What Are ESPR Delegated Acts, and Why Do They Matter?

ESPR delegated acts are product-specific legal instruments issued by the European Commission under the Ecodesign for Sustainable Products Regulation. They translate the ESPR's broad framework into concrete, enforceable rules for individual product categories — covering durability, repairability, recycled content, energy use, and Digital Product Passport requirements. If you manufacture or sell physical goods in the EU, a delegated act is what actually tells you what you must do and by when.

Quick summary — ESPR Working Plan 2025-2030
The European Commission adopted the first ESPR Working Plan (COM(2025) 187) on 16 April 2025. It identifies six priority product groups — textiles, furniture, mattresses, tyres, iron & steel, and aluminium — for delegated acts between 2025 and 2030. Iron and steel is first (indicative adoption 2026), followed by textiles, tyres, and aluminium (2027). A mid-term review is scheduled for 2028.

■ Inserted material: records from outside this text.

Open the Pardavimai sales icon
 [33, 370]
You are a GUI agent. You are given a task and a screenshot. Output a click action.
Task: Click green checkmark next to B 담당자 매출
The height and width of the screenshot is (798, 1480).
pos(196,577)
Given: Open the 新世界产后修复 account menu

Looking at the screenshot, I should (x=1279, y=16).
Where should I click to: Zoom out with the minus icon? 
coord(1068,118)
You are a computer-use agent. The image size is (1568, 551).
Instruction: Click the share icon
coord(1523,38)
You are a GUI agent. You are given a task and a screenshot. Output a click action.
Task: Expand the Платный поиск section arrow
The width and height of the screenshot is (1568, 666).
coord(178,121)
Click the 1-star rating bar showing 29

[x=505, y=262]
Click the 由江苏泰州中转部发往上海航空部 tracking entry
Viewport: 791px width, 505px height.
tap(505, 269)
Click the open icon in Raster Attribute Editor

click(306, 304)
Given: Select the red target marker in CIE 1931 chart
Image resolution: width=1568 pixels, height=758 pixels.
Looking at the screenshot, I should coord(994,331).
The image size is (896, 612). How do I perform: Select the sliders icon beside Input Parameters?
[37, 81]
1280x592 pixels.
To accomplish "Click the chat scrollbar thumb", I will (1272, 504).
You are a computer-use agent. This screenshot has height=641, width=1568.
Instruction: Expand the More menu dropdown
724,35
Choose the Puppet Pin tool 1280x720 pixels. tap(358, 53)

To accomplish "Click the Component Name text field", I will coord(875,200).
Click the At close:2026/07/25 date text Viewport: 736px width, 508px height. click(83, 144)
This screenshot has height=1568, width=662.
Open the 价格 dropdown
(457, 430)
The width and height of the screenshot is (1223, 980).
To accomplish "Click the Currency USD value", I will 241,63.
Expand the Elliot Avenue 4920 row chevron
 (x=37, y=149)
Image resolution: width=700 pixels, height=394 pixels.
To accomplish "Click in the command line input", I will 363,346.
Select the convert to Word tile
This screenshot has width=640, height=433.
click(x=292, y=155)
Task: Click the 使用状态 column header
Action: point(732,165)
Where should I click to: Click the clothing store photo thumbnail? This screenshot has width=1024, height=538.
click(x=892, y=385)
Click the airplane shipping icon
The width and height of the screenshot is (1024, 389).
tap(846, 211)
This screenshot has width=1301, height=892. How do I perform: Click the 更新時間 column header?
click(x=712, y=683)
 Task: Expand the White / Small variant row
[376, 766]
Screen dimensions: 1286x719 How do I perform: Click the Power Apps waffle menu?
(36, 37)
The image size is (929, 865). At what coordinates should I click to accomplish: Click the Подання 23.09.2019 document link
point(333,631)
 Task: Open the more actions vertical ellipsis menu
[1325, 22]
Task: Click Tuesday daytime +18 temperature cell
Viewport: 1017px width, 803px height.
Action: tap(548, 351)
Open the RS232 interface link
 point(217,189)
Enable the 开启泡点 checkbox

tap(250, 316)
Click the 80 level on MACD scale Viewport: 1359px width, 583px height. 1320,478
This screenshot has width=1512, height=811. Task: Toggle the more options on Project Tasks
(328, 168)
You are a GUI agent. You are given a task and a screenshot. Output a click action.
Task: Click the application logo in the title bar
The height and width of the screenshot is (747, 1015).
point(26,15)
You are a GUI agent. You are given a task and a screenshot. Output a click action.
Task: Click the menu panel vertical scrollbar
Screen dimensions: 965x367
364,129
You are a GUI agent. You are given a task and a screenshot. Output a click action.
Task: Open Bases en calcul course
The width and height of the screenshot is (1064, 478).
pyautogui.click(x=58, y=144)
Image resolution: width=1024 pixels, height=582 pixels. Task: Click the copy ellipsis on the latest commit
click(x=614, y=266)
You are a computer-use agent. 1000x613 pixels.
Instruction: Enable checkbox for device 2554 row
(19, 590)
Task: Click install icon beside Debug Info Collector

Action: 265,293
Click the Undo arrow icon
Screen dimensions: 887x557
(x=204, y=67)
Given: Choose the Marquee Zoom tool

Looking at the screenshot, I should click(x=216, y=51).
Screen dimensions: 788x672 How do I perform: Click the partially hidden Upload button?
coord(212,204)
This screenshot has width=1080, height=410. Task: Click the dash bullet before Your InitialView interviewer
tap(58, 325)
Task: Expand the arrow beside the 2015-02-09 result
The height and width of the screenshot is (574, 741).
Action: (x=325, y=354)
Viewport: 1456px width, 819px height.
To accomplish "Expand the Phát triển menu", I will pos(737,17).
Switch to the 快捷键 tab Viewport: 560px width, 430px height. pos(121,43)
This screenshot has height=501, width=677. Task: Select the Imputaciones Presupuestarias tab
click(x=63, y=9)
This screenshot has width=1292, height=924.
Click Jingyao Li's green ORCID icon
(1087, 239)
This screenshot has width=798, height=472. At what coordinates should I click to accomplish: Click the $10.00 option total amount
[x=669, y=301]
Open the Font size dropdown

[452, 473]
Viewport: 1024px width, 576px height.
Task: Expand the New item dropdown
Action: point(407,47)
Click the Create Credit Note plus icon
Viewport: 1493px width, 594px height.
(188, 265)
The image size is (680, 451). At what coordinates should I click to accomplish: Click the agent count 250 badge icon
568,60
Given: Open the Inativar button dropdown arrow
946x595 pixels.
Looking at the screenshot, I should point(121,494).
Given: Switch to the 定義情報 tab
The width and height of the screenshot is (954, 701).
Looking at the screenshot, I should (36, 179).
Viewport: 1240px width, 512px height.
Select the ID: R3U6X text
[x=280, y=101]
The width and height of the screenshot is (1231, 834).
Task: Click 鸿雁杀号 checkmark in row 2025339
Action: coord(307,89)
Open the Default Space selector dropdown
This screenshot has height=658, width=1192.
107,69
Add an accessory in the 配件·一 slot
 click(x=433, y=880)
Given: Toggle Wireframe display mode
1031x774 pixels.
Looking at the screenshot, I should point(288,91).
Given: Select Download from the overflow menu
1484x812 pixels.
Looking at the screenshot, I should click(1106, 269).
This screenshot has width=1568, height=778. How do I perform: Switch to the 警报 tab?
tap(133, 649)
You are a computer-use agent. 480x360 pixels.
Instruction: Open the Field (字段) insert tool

How Delegated Acts Fit Into the ESPR Architecture

The ESPR itself — Regulation (EU) 2024/1781 — is intentionally general. It creates the legal basis, the governance structures, and the overarching principles. The detail lives in the delegated acts, which the Commission can adopt without going back through the full legislative process. That's what makes them powerful and fast-moving.

Each delegated act focuses on a specific product group. It defines:

  • Which performance parameters apply (durability, repairability, recyclability, carbon footprint, chemical content)
  • Minimum threshold values manufacturers must meet
  • Information requirements, including what data must appear in the Digital Product Passport
  • Conformity assessment procedures
  • Transition timelines — usually 18 to 36 months after publication

Once a delegated act enters into force, it has direct legal effect across all 27 member states. No additional national transposition is required.

The ESPR First Working Plan 2025-2030

On 16 April 2025, the European Commission adopted the first Ecodesign and Energy Labelling Working Plan under the ESPR framework (COM(2025) 187 final). This document maps the five-year roadmap for delegated act development — which product groups the Commission will regulate first, what horizontal requirements it will introduce, and when businesses should expect binding obligations.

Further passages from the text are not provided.